Drama Critics Were Prudes

Drama Critics Were Prudes

I was misled by the publicity about Lysistrata. I had read letters and criticisms in the local newspapers before I went to see it, and I was led to believe that it was "beyond the bounds of decency."

There was plenty of sex in it, but no more than in many other plays, particularly those which have been written and acclaimed quite recently. It was not as if bawdy jokes were interpolated into an otherwise complete script. They were used, cleverly, to create a mood of sexual frustration, a mood in which the men would agree to anything, including peace.

But the self-appointed arbiters of the public taste did not see it that way. As soon as the critics first-night notices appeared there were tribes of censor-perverts crowding in to seek sexual gratification of a most insidious form. The fact that they obviously found what they were looking for does not imply that the play was obscene. The prurient prude has always been able to find obscenity wherever he looked, provided he looked hard enough, and this case is no exception.

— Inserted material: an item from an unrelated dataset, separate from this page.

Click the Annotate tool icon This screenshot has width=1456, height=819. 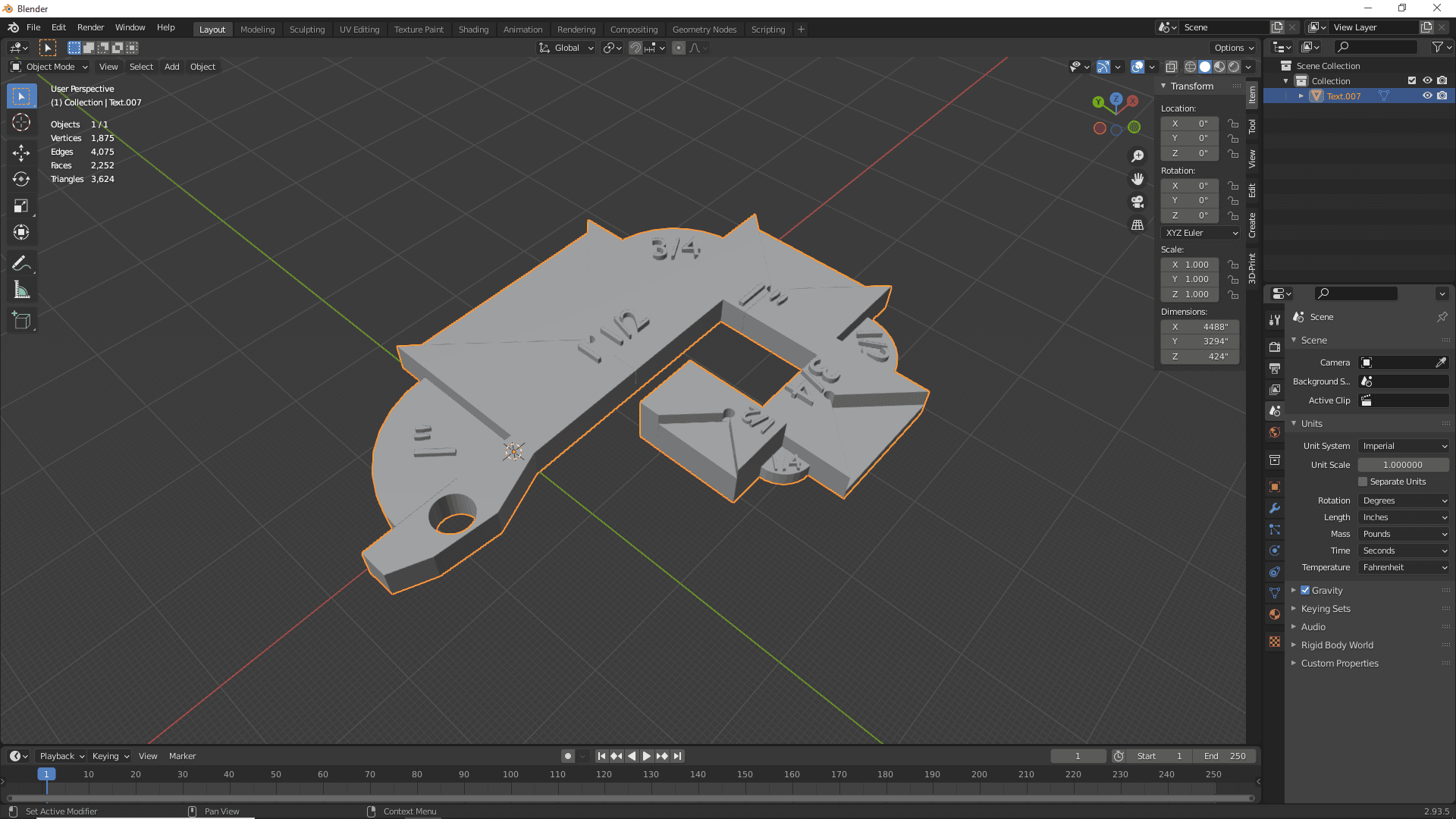click(22, 263)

Public reaction is partly a reflection of the dearth of drama, and the lack of sophistication in theatre-going people in Wellington. Had this play been performed elsewhere, say in London, it is unlikely that criticism would have ignored the artistic merits focussed entirely on the sexuality it included. This is because in London a much wider range of drama (continuously on stage) does not encourage people to pick out one play and attack it for its lack of Puritanism. It is unlikely that the public there would have behaved like a schoolgirl who had just read her first un-bowdlerised edition of Shakespeare.

It should not be necessary to point out that no one is asking anyone to take their wives, or their daughters, or even themselves to this play if they were offended by a frank and open treatment of sex.

But you cannot keep a prude away from "indecency" because if you did he would have nothing to be shocked about; so you will always have critics of Lysistratas as long as you have prudes. The best that can be done is to treat them with the scorn they deserve.—D.P.W.